The detailed examination of MIPS pipeline operation reveals the sophisticated hardware mechanisms that enable efficient instruction-level parallelism through careful staging and register design. Four pipeline registers (IF/ID, ID/EX, EX/MEM, MEM/WB) serve as the critical infrastructure separating five pipeline stages, capturing and propagating not only instruction data but also all control signals needed by downstream stages. The cycle-by-cycle analysis of load and store instructions demonstrates how each pipeline stage performs its designated function while simultaneously handling different instructions—instruction fetch occurring for instruction N while instruction N-1 decodes, N-2 executes, N-3 accesses memory, and N-4 writes back results. This true parallelism, with five instructions simultaneously occupying different pipeline stages, achieves the dramatic throughput improvement that justifies pipeline complexity. The timing analysis introduces crucial practical considerations: pipeline registers add 20-50 picoseconds overhead per stage, stage delays must balance to avoid wasting clock cycles, and clock frequency equals the reciprocal of register delay plus maximum stage delay. Forwarding paths that bypass pipeline registers—connecting EX/MEM and MEM/WB outputs directly to ALU inputs—eliminate most data hazard stalls by making results available before register write-back completes, though load-use hazards still require one-cycle stalls since memory data arrives too late even with forwarding. The register file's dual-port design enables simultaneous reading in ID stage and writing in WB stage, essential for maintaining pipeline flow. Practical exercises in clock frequency calculation reinforce understanding of how component delays, register overhead, and stage balancing determine ultimate processor performance. The separation of instruction and data caches emerges as non-negotiable requirement, preventing structural hazards from simultaneous memory access in IF and MEM stages.

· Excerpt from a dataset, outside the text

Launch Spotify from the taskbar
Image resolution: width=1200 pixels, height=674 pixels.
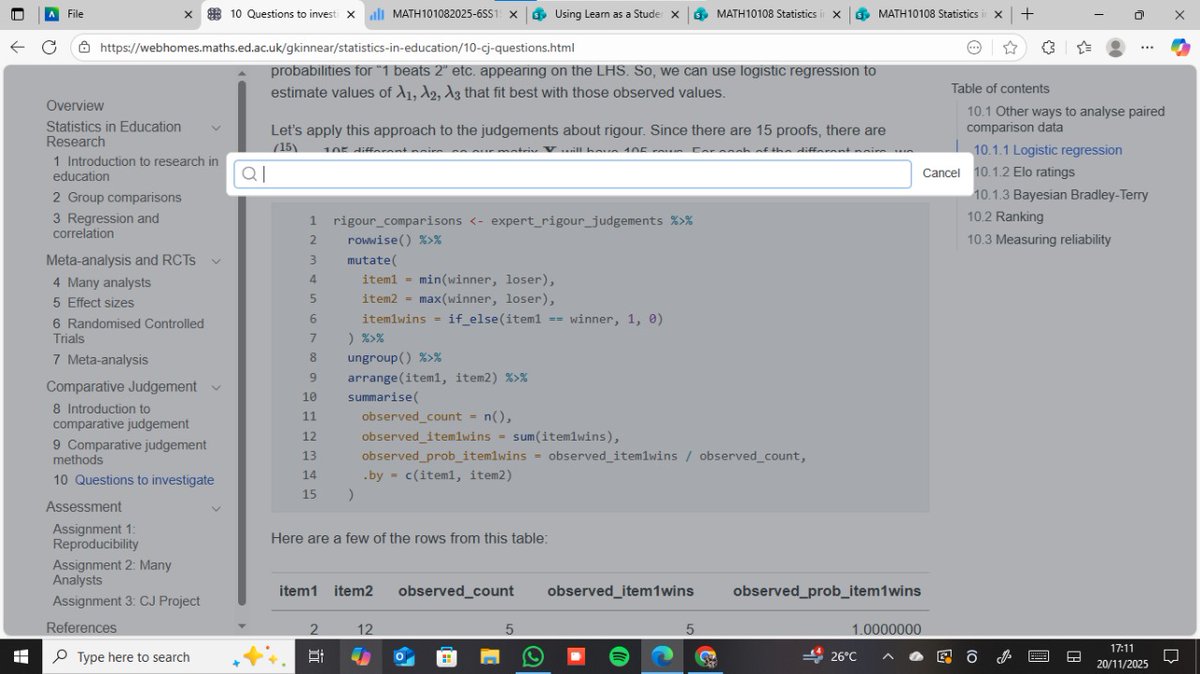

This comprehensive pipeline view—from register-level mechanisms through timing analysis to performance optimization—provides essential foundation for understanding real processor implementations and the engineering tradeoffs between pipeline depth, clock frequency, hazard penalties, and design complexity that characterize modern computer architecture.